抄録
乳歯の埋伏,あるいは萌出遅延の発生頻度は永久歯に比較して低いといわれている1)。今回著者らは,歯冠の一部が口腔内に露出し,その後,萌出がみられなかった下顎左側第二乳臼歯の2例を経験したので報告する。
1)患児は初診時4歳0か月及び6歳8か月の女児で,2例とも全身疾患はなく,家族歴,既往歴に異常は認められなかった。
2)口腔内所見では,2例とも当該歯のみが歯冠の近心舌側咬頭の一部を口腔内に露出させていた。当該歯周囲歯肉に発赤,腫脹などの所見は認められなかった。

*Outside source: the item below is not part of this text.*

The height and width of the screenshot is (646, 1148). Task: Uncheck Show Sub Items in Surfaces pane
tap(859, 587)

3)エックス線写真所見では,症例1で当該歯は下顎左側第一乳臼歯歯頸部と同じ高さにあり,歯冠形態は下顎右側第二乳臼歯とほぼ同様であった。歯軸傾斜は認められず,歯根が完成していた。下顎左側第二小臼歯の歯胚は確認できず,下顎左側第一大臼歯は当該歯と同じ高さで遠心に存在していた。症例2で当該歯はやや遠心傾斜し,遠心辺縁隆線は近心傾斜したΓ6の近心面下部に入り込んでいた。当該歯の歯根は短く,その近心下部にΓ5の歯胚を確認した。

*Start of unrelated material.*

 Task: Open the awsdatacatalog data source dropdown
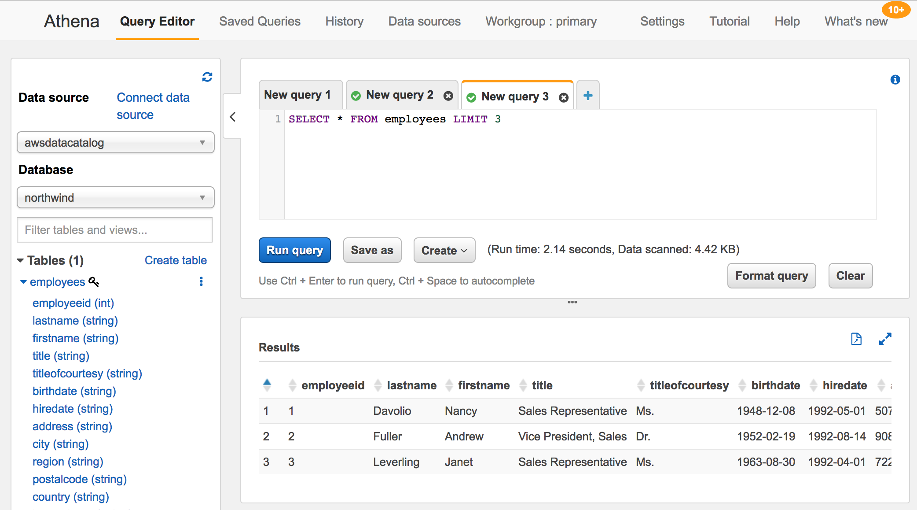115,143
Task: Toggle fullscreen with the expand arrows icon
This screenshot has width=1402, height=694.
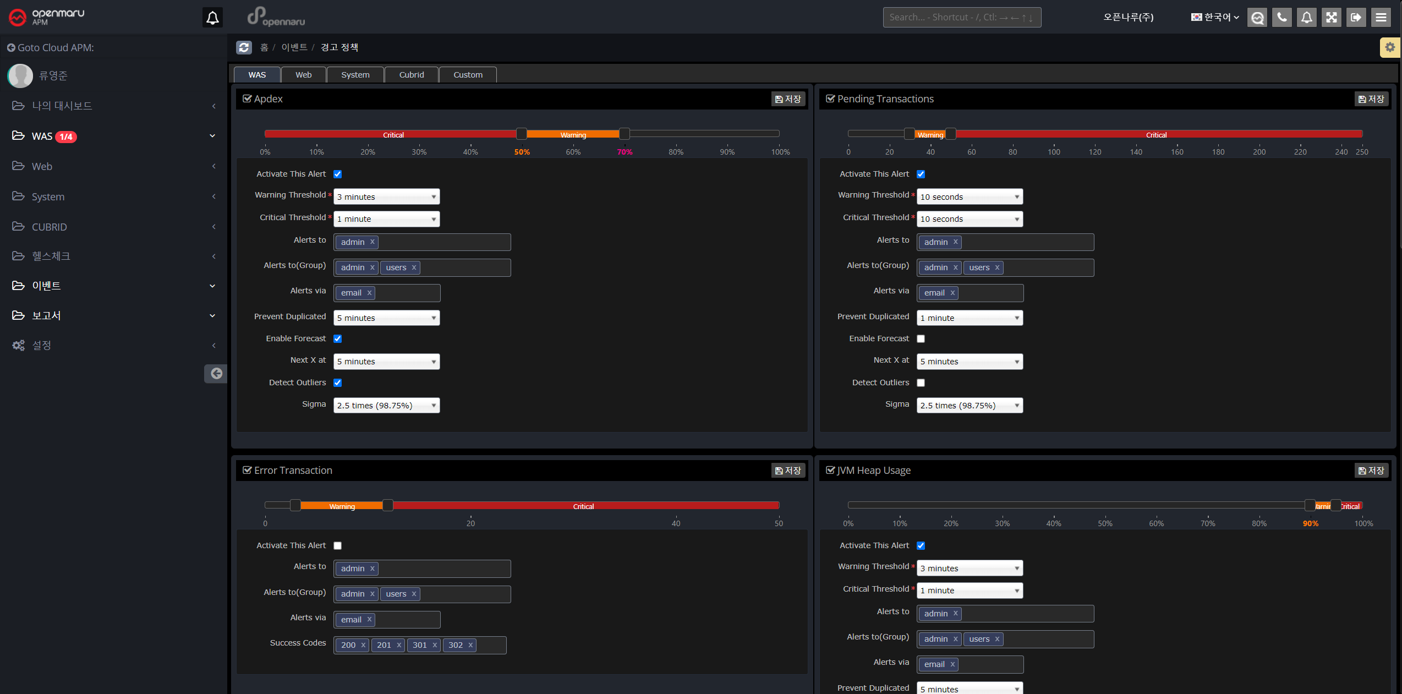Action: 1331,18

4)治療は,症例1に対しては4歳1か月時に開窓し,術後1年5か月で萌出完了した。症例2に対しては6歳9か月時に開窓し,6の遠心移動と当該歯の牽引を行い,術後10か月時では挺出した上顎左側第二乳臼歯と接触するまでに萌出した。
5)開窓した歯肉の病理組織診断は2例とも歯冠周囲粘液線維性過形成症であった。